**TEXT SECTION:**
They are better for cakes :)

Hand mix and knead of a sandwich loaf for me takes 5 minutes. Itd take longer getting mixers out and cleaning them afterwards.

idaveindy's picture
idaveindy

Does the recipe say to incorporate the biga into the final dough by hand, or by machine?

And is this the very dry shaggy kind of biga, or a dough-ball kind of biga?

--

When the (dough ball type of) biga is a high percentage of the final dough, like here -- 90%, the gluten all comes from the biga, and is (mostly) formed naturally while the biga is fermenting.  By the time you mix the biga into the final dough, 90% of your final gluten has been formed... in the biga. 

[edited] If you then machine-mix at that point, it would be easy to overmix, and tear apart much of the gluten that was built up -- and it can't be put back together.  I can imagine the hand-mixer, with double prongs of dough hooks tearing apart gluten strands more so than a single spiral dough hook.

I'm betting the recipe said to incorporate by hand, maybe with some pincer method, and maybe gentle folding.  I haven't seen your recipe --  this is just going by your description.  And I'm comparing the situation to the 80% biga formula in Forkish's FSWY book.

Hope this helps.

 

onurz's picture
onurz

http://www.thefreshloaf.com/node/54556/90-biga-loaf-italian-method

 

Recipe goes for the machine. This recipe calls for %90 biga with %45 hydration. Is there a video showing how to mix such dry biga with the rest? Is it possible to develop gluten by kneading with low hydration like %60 then increasing it to %80. If possible is there a video demonstration.

 

mwilson's picture
mwilson

Is the biga SD or CY leavened?

onurz's picture
onurz

This time it was IDY but I also tried with SD before. It makes a soup regardles of the yeast type.

mwilson's picture
mwilson

Well ok, your results are the same but these types of fermentation a very different. SD brings a massive physio-chemical change that CY doesn't and that effects the tolerance of gluten.

Next question.. Flour?

onurz's picture
onurz

Max protein I can find here is 12 percent white flour so thats what I am using.

mwilson's picture
mwilson

UK flour? Very unlikely this particular it would ever work with the SD version of the biga. The flour would become too degraded.

The CY version is probably just about doable. Did you adhere strictly to the temperature range specified? It is very important.

Also initial mixing of the biga needs to be gentle since fermentation will reduce the gluten's tolerance. I learnt this the hard way when I used to own one of those mixers and was making this type of bread.

**GIVEN INFORMATION:**

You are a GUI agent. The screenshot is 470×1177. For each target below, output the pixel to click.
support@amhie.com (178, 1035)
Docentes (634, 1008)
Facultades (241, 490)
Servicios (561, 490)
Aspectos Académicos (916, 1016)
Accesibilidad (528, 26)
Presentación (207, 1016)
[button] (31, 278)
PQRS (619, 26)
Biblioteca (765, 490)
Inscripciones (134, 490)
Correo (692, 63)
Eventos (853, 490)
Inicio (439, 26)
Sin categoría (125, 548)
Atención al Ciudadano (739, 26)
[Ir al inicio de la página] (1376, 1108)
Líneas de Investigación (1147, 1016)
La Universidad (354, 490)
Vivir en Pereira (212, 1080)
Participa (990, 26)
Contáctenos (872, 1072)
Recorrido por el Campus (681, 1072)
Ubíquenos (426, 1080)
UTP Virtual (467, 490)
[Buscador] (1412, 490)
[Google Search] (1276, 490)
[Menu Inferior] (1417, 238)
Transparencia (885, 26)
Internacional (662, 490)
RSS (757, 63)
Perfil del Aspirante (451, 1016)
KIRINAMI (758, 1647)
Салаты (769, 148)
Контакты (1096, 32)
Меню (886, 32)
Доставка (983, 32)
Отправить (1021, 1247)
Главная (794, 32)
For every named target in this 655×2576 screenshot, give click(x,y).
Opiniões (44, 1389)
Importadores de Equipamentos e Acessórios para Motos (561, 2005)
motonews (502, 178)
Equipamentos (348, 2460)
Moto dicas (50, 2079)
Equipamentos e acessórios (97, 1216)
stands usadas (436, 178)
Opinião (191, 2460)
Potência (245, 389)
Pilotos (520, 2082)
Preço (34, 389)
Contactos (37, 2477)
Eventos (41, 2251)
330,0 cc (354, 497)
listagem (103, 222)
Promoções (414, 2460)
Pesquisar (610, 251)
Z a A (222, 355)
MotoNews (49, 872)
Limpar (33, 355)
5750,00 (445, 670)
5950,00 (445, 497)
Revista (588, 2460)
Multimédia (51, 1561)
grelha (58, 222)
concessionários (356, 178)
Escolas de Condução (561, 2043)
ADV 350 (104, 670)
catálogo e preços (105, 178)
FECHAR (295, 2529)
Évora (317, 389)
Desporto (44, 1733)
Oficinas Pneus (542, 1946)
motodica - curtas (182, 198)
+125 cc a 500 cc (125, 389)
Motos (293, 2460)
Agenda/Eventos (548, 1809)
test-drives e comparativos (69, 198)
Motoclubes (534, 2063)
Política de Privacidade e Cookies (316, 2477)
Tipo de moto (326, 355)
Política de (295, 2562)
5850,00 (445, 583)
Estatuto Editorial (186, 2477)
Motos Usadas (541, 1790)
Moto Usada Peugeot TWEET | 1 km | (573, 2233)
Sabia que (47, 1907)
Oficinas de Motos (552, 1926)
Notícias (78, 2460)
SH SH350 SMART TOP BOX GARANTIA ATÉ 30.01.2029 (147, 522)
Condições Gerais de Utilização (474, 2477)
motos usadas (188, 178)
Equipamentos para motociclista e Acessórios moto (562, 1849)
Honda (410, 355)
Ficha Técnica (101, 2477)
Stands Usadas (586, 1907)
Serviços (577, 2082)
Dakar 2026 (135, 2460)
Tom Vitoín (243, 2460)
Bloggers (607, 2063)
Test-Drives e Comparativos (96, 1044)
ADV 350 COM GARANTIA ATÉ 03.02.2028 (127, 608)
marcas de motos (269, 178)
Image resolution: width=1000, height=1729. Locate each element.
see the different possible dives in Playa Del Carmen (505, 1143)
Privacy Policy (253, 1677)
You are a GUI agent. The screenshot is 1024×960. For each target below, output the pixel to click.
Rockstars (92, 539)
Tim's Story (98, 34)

**WORK TO BE COMPLETED:** Resume the forum discussion about mixing a high-percentage biga into bread dough, picking up after its last sentence. The records were drawn from a different source than the text.

**ANSWER SECTION:**
PS. You really need to employ the bassinage method to mix this successfully.

onurz's picture
onurz

Flour is from Turkey. 12 is usually what I am able to get. Sometimes I find 13.Bassinage method is developing gluten in low hydration then increasing hydration with little steps, righ? Can I start with 60% then reach to 85% or is there a limit? When I search bassinage method videos are only doing that with stand mixer. Is there a demonstration to bassinage method by hand?

mwilson's picture
mwilson

That's correct regarding bassinage and I highly recommend its use. When using flour of unknown abilities it makes sense to mix up an unleavened sample of just flour and water to get a feel for its handling properties.

If you judge the flour to be weak then you would need to limit the length of fermentation and its water content.

Keep trying and I'm sure you'll make progress.

 

onurz's picture
onurz

I actually had 2 biga batches that day. One used for bread with hand mixer. Other one used for pizza hand kneading. Since f'ed other one up, I got a sense how to aproach my other batch and used bassinage method without knowing. started with a dry  dough, knead it up 10 mins then added water. I could have add water a bit slowly tho'. Result was pretty satisfying. Thanks for tips.

BrianShaw's picture
BrianShaw

I have dough kneading attachment for my hand mixer too. Used it for the first time (in 20 years of owning the mixer) to incorporate egg into Pate choux.  It worked but hurt my wrist and was like wrestling a  rattlesnake. Hand mixing is easier. I imagine that hand kneading is easier too. 

onurz's picture
onurz

True. Long period of hand mixer usage is pain in the arse. Makes your thumb numb.